Problems and tasks:
A) In the invention text, rename "microprocessor" to "processor" throughout the stretch from "1. Field of" through "point load instruction.".
B) State whether each statement agrees with the invention text, answering yes or no and quoting the deciding words: (i) The conventional technique executes only the exchange instruction in parallel. (ii) Executing the exchange instruction in parallel is enough to fully remove the artificial dependency in the stack-top. (iii) Every instruction needs both a source operand and a destination operand.
C) Proceed with the invention text, picking up after its final sentence.

═════ Text ═════

1. Field of the Invention
The present invention relates to a microprocessor, and more particularly, to a parallel executing apparatus of a load instruction which can execute the load instruction as well as the exchange instruction in parallel in dual pipe-lined processor, and also can be applied to the design part which needs the technique that simultaneously executes the floating point arithmetic and the floating point load instruction.
2. Description of Prior Art
In the processor that has a data storage place of a stack structure, any instruction should use a value in a stack-top as an operand. Accordingly, to execute the new instruction that is pipe-lined,it should take the new operand to the stack-top. There are two ways to take the new operand to the stack-top, using the load instruction and the exchange instruction.
In the conventional technique, among the two ways, only the way that executes the exchange instruction in parallel is used. But an artificial dependency which is in the stack-top, can not be perfectly removed using that way only.
When any instruction executes in the processor including a register file of the stack structure, let's find out how the stack structure is used and what effect it has on the instruction process.
In order for a certain instruction to be executed, one or two source operands to which the operation applies and one destination operand to which the result of this operation is to be stored are necessary. Of course, there are particular instructions which don't take the source operand or the destination operand. But most of the instructions need the source operand and the destination operand.

═════ Records supplied ═════

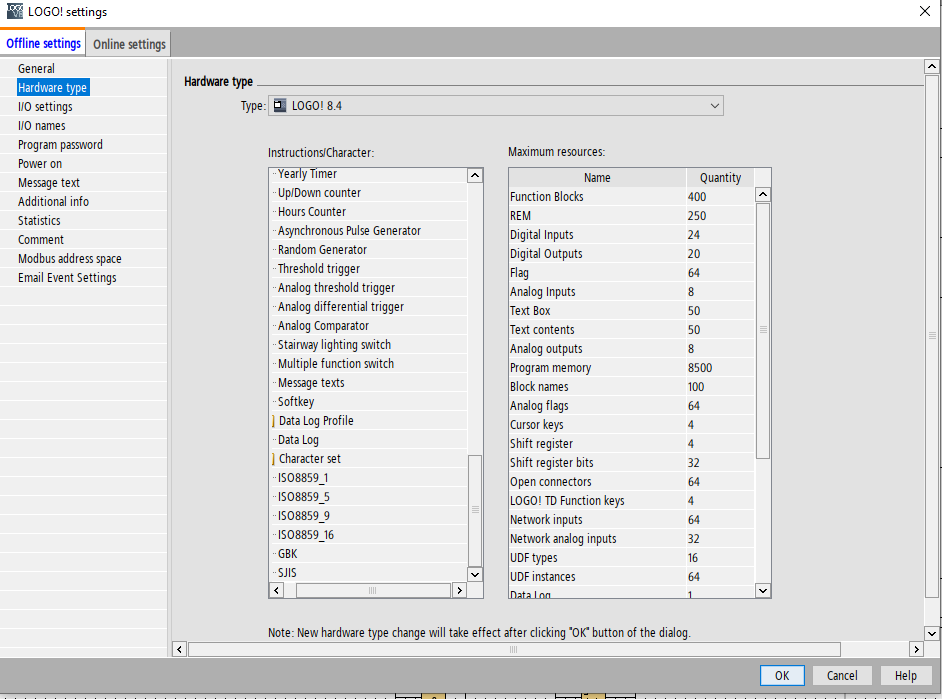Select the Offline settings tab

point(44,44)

═════
═════ Records supplied ═════

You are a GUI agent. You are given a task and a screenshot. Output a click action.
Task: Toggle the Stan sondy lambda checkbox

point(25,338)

═════

Exercise responses:
A)
1. Field of the Invention
The present invention relates to a processor, and more particularly, to a parallel executing apparatus of a load instruction which can execute the load instruction as well as the exchange instruction in parallel in dual pipe-lined processor, and also can be applied to the design part which needs the technique that simultaneously executes the floating point arithmetic and the floating point load instruction.

B)
(i) Yes: "among the two ways, only the way that executes the exchange instruction in parallel is used."
(ii) No: "an artificial dependency which is in the stack-top, can not be perfectly removed using that way only."
(iii) No: "there are particular instructions which don't take the source operand or the destination operand."

C)
In the register file of the stack structure, as cpu assigns a register by the source operand and destination operand, it's possible to assign through the stack-top register or to a relative offset from the top. Therefore, in case the stack-top is changed, the offsets that assign lower registers than the stack-top, should be changed.
The especially important fact is that an instruction needing a source operand must use the stack-top as the source operand. That is, the instruction which has one source operand should use the stack-top register as the source operand, and the instruction which needs two source operands should use the stack-top register as at least one of the source operands. Also, most of the instructions use the stack-top register as the destination operand which stores a result of the operation. So, in order for a certain instruction to be executed, it can be operated only when the necessary source operand is moved to a stack-top. As a result, the processor with the register file of the stack structure create a bottleneck, and the problem to be solved is how efficiently to solve the bottleneck.
As we mentioned above, when an instruction is executed, there should be data which is required in the stack-top. If the data is a result of the previous instruction (i.e the data have a true dependency), we should wait until the execution of the previous instruction is finished.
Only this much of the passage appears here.